**EXERCISE INSTRUCTIONS**
(A) From the Circuit Breaker excerpt, copy the passage that begins at the words "To prevent continual" and ends after the words "resource or service.".
(B) Answer these questions using the Circuit Breaker excerpt:
(i) When the number of failures within a specified time window exceeds a threshold, what happens to requests?
(ii) How long might an appropriate interval between tests of the service be?
(iii) What can the application do when a test succeeds?

------ DOCUMENT EXCERPT

To prevent continual retries for operations that continually fail, you should consider implementing the Circuit Breaker pattern. When you use this pattern, if the number of failures within a specified time window exceeds a threshold, requests return to the caller immediately as errors, and there's no attempt to access the failed resource or service.
The application can periodically test the service, on an intermittent basis and with long intervals between requests, to detect when it becomes available. An appropriate interval depends on factors like the criticality of the operation and the nature of the service. It might be anything between a few minutes and several hours. When the test succeeds, the application can resume normal operations and pass requests to the newly recovered service.

------------
------ INFORMATION

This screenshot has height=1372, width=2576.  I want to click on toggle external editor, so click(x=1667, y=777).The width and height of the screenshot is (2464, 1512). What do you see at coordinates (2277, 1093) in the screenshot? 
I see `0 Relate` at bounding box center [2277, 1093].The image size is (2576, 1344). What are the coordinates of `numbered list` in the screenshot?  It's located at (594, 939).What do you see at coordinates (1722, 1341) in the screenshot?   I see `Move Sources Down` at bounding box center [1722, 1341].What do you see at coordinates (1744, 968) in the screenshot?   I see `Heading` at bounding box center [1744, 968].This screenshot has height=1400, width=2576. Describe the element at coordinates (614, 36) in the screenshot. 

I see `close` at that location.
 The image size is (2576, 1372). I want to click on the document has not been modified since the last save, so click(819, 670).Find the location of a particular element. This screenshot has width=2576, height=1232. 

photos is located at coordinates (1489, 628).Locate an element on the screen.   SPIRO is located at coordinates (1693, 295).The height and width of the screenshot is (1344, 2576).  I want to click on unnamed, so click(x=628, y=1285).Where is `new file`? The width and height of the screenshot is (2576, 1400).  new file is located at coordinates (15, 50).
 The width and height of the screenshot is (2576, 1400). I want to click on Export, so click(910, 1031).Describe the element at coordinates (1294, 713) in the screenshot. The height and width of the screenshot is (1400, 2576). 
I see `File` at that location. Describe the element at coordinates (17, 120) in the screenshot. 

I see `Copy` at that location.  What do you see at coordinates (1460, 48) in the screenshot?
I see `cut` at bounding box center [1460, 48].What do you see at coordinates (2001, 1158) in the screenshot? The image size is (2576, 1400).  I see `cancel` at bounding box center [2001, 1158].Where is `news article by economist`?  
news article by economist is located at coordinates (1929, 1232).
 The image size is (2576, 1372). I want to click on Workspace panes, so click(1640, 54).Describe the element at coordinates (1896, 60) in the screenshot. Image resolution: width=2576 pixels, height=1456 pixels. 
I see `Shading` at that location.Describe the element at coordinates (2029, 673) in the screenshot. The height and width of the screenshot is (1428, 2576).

------------

**RESULTS IN ORDER**
(A)
To prevent continual retries for operations that continually fail, you should consider implementing the Circuit Breaker pattern. When you use this pattern, if the number of failures within a specified time window exceeds a threshold, requests return to the caller immediately as errors, and there's no attempt to access the failed resource or service.

(B)
(i) Requests return to the caller immediately as errors, and there is no attempt to access the failed resource or service.
(ii) It might be anything between a few minutes and several hours.
(iii) It can resume normal operations and pass requests to the newly recovered service.